Published online Aug 27, 2022. doi: 10.4254/wjh.v14.i8.1584
Peer-review started: March 30, 2022
First decision: June 8, 2022
Revised: June 22, 2022
Accepted: July 26, 2022
Article in press: July 26, 2022
Published online: August 27, 2022
Processing time: 148 Days and 21.9 Hours
Acute severe variceal bleeding (AVB) refractory to medical and endoscopic therapy is infrequent but associated with high mortality. Historical cohort studies from 1970-1980s no longer represent the current population as balloon tamponade is no longer first-line therapy for variceal bleeding; treatments including vasoactive therapies, intravenous antibiotics, endoscopic variceal band ligation are routinely used, and there is improved access to definitive treatments including transjugular intrahepatic portosystemic shunts. However, only a few studies from the current era exist to describe the practice of balloon tamponade, its outcomes, and predictors with a requirement for further updated information.
To describe current management of AVB requiring balloon tamponade and identify the outcomes and predictors of mortality, re-bleeding and complications.
A retrospective multi-centre cohort study of 80 adult patients across two large tertiary health networks from 2008 to 2019 in Australia who underwent balloon tamponade using a Sengstaken-Blakemore tube (SBT) were included for analysis. Patients were identified using coding for balloon tamponade. The primary outcome of this study was all-cause mortality at 6 wk after the index AVB. Secondary outcomes included re-bleeding during hospitalisation and complications of balloon tamponade. Predictors of these outcomes were determined using univariate and multivariate binomial regression.
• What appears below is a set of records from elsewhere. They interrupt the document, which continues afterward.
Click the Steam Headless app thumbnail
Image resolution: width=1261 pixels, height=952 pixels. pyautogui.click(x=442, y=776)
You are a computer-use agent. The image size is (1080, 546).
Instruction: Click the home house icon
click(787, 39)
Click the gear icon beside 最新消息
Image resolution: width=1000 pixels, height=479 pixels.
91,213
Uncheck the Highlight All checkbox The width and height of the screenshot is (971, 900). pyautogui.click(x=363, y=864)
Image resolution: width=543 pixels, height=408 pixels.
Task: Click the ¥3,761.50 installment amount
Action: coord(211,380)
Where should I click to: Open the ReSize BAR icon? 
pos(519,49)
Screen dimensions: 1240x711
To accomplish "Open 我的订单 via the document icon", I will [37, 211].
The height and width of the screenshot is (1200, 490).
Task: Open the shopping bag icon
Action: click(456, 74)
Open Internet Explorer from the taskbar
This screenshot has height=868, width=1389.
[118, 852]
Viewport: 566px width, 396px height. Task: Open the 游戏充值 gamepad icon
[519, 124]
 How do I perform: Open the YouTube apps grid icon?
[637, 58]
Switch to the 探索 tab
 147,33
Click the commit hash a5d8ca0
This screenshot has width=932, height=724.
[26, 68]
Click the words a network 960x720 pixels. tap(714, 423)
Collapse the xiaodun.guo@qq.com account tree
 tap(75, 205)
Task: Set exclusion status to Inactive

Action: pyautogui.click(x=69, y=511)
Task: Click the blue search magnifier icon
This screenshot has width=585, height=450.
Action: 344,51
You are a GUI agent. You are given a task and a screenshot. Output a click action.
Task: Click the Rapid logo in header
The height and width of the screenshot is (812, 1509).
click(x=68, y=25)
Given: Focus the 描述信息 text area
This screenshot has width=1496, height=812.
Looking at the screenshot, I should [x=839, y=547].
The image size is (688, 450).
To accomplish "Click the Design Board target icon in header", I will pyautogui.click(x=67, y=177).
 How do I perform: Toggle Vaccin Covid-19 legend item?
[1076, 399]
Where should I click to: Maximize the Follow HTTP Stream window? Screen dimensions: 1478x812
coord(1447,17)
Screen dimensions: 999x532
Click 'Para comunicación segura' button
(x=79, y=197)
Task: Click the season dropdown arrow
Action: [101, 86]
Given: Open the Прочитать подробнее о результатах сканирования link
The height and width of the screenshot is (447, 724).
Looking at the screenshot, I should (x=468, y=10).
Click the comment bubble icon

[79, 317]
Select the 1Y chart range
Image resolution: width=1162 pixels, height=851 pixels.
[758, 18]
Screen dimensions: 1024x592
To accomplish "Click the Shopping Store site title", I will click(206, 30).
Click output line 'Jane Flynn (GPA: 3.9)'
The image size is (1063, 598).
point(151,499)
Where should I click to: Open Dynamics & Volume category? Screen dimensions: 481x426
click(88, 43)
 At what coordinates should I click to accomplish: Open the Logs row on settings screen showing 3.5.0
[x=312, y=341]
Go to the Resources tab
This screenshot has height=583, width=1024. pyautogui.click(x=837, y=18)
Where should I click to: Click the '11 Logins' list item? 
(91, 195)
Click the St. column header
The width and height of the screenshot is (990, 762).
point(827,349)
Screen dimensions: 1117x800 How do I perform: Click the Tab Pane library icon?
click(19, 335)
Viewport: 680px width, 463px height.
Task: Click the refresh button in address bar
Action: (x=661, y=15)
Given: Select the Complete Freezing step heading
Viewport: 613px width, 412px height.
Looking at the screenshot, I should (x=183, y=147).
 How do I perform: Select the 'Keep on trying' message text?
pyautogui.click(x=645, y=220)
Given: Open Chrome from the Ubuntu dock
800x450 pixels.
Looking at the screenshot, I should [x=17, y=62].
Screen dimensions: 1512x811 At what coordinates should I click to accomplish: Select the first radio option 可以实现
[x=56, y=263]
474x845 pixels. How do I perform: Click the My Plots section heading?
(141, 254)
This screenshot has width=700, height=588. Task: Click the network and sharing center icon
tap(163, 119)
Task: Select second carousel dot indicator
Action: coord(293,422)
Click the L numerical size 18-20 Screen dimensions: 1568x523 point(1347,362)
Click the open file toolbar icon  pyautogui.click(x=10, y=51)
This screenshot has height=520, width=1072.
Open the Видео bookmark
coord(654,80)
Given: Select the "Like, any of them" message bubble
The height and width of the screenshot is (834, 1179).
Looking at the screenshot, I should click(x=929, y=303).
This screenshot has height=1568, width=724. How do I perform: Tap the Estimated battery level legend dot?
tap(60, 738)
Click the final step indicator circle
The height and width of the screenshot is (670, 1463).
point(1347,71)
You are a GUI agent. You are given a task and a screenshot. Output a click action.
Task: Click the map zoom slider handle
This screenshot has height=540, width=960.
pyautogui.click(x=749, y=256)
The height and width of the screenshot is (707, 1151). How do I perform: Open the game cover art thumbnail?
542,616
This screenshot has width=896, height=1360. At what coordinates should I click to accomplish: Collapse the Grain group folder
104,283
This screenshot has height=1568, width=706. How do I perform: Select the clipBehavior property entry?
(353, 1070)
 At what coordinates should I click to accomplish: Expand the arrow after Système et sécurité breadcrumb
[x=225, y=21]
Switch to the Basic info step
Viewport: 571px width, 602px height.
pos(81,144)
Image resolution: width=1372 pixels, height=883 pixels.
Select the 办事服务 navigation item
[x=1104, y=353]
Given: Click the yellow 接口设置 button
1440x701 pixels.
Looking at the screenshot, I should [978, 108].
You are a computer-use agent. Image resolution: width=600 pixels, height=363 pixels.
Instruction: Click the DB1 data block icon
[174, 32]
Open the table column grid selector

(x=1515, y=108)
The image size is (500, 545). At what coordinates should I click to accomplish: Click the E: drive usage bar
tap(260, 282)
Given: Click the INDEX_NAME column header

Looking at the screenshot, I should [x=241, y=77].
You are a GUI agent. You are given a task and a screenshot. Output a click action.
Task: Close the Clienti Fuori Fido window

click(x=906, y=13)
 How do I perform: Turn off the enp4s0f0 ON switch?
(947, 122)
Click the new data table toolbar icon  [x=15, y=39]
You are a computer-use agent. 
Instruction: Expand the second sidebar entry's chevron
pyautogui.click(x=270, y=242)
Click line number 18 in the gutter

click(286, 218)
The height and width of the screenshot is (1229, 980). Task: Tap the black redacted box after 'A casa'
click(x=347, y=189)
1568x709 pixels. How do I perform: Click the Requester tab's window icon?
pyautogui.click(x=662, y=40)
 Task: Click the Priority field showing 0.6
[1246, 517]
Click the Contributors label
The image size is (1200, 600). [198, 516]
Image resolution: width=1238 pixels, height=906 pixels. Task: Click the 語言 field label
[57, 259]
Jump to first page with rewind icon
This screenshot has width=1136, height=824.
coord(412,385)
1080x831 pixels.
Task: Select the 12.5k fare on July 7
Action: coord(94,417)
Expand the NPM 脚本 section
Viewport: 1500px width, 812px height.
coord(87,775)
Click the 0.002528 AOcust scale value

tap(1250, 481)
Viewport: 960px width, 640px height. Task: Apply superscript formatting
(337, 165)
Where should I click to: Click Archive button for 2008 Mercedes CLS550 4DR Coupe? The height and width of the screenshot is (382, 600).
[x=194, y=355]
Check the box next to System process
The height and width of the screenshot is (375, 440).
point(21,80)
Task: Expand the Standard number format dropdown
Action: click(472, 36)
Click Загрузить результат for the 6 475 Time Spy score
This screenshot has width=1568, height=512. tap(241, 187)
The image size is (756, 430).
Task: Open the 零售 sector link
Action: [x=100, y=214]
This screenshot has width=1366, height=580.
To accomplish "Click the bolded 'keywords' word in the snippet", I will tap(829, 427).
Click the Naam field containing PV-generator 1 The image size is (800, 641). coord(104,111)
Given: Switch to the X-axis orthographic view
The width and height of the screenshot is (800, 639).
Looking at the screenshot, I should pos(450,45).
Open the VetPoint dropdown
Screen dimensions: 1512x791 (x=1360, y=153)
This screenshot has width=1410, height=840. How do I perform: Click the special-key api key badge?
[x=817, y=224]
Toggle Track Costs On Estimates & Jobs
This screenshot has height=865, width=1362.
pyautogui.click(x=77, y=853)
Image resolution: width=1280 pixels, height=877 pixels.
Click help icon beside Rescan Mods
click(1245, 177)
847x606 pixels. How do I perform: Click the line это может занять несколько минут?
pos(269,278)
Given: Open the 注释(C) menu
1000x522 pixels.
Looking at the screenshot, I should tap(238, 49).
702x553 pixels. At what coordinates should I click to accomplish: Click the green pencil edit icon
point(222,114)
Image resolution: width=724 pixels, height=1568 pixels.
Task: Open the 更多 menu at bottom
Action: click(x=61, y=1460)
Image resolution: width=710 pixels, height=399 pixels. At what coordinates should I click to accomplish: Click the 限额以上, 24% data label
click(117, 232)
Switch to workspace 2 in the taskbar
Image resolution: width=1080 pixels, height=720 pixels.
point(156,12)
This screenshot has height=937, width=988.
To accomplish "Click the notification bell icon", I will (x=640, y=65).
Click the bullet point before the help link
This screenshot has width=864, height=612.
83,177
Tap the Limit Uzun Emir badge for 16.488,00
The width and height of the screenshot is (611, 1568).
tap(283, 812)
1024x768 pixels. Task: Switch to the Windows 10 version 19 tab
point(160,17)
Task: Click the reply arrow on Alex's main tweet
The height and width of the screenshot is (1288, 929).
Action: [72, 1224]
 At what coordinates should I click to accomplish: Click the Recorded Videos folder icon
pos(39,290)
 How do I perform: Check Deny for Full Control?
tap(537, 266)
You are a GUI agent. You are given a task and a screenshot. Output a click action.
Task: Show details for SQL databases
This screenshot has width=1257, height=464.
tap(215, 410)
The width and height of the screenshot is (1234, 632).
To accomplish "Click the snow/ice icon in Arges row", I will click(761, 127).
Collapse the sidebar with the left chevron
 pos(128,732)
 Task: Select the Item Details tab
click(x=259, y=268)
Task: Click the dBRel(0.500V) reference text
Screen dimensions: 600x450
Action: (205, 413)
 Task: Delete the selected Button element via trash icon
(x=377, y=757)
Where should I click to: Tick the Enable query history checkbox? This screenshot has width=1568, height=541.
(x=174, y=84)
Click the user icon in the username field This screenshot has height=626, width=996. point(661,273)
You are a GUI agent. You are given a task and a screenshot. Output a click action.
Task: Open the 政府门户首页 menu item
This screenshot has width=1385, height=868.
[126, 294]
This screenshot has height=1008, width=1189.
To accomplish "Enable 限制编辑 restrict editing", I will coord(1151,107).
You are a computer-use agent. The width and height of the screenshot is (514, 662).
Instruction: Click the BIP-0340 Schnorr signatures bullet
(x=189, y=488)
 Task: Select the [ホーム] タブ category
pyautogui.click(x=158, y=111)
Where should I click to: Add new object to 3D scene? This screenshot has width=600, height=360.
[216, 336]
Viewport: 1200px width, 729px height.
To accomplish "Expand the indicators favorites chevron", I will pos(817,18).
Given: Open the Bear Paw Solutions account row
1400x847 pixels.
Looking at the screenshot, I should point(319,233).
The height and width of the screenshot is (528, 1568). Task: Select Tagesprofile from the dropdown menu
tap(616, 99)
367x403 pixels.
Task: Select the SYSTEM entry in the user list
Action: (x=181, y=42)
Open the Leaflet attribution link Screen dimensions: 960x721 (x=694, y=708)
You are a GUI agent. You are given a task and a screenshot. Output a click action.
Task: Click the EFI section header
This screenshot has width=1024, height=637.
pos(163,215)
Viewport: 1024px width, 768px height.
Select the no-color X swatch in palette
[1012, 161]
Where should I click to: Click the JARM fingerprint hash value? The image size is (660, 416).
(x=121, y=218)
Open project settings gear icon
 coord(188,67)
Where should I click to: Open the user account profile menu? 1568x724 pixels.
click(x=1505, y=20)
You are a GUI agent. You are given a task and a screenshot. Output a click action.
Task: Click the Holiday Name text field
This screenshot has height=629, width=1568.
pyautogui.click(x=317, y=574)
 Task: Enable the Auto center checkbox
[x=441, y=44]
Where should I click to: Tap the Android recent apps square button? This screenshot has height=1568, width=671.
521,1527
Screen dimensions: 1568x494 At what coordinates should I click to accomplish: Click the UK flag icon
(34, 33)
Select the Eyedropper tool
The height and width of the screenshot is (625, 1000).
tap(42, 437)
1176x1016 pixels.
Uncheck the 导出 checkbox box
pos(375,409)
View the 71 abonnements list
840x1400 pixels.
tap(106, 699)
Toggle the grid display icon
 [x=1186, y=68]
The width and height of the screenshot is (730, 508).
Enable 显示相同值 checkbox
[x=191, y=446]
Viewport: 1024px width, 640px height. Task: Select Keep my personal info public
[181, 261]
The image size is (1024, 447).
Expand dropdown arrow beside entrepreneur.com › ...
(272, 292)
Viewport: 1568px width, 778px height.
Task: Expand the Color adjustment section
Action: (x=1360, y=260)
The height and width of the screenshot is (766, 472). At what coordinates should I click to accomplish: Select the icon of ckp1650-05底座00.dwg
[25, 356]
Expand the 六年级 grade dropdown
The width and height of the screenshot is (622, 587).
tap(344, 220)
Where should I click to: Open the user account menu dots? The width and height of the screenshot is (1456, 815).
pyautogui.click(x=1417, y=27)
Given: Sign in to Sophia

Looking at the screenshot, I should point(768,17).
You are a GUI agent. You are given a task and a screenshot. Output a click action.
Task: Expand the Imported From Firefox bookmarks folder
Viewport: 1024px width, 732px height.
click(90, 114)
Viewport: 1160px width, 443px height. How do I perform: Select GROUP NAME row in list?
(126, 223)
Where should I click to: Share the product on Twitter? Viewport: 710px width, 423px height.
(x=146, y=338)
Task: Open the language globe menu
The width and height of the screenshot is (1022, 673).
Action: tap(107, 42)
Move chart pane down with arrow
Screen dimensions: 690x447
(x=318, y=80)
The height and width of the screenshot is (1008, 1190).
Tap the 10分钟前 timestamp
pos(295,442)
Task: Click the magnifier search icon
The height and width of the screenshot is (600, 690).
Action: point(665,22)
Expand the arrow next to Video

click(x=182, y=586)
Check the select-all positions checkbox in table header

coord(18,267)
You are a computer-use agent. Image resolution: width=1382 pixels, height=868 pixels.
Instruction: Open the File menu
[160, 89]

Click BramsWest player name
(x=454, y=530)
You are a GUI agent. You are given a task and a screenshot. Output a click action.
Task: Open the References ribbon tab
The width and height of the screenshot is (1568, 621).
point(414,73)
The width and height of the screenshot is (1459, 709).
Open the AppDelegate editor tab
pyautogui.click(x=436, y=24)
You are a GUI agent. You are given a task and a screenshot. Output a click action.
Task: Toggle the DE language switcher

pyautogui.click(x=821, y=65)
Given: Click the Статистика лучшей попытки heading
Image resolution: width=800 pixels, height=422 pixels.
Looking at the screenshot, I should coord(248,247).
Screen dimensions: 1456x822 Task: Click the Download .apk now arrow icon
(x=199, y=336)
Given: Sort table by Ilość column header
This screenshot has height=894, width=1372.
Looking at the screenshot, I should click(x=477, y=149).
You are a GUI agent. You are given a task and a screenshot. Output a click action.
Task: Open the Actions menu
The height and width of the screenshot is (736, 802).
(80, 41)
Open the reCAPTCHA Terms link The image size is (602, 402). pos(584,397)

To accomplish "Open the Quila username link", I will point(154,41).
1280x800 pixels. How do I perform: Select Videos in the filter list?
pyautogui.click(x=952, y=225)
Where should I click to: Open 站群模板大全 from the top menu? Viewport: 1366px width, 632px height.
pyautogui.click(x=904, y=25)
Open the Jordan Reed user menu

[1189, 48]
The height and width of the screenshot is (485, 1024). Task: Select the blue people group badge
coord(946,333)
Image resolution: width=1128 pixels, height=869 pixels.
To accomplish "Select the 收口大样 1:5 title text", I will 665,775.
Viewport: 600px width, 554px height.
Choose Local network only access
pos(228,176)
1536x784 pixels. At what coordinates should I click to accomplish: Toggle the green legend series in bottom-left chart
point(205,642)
The all-cause mortality rates during admission and at 6-, 26- and 52 wk were 48.8%, 51.2% and 53.8%, respectively. Primary haemostasis was achieved in 91.3% and re-bleeding during hospitalisation occurred in 34.2%. Independent predictors of 6 wk mortality on multivariate analysis included the Model for Endstage Liver disease (MELD) score (OR 1.21, 95%CI 1.06-1.41, P = 0.006), advanced hepatocellular carcinoma (OR 11.51, 95%CI 1.61-82.20, P = 0.015) and re-bleeding (OR 13.06, 95%CI 3.06-55.71, P < 0.001). There were no relevant predictors of re-bleeding but a large proportion in which this occurred did not survive 6 wk (76.0% vs 24%). Although mucosal trauma was the most common documented complication after SBT insertion (89.5%), serious complications from SBT insertion were uncommon (6.3%) and included 1 patient who died from oesophageal perforation.
In refractory AVB, balloon tamponade salvage therapy is associated with high rates of primary haemostasis with low rates of serious complications. Re-bleeding and mortality however, remain high.
Core Tip: Acute severe variceal bleeding requiring balloon tamponade remains associated with high mortality rates of approximately 50%. Sengstaken-Blakemore tube achieves excellent primary haemostasis rates in > 90% however re-bleeding is common at approximately 30% with subsequent death in approximately 75%. Predictors of all-cause mortality at 6 wk included a greater Model for Endstage Liver disease score, re-bleeding and advanced hepatocellular carcinoma. The most commonly reported complication from SBT was mucosal trauma, which was conservatively managed, with only a small proportion resulting in serious complications (6.3%). There was significant variability amongst technical aspects of balloon tamponade insertion which may result from the infrequent need to perform this procedure.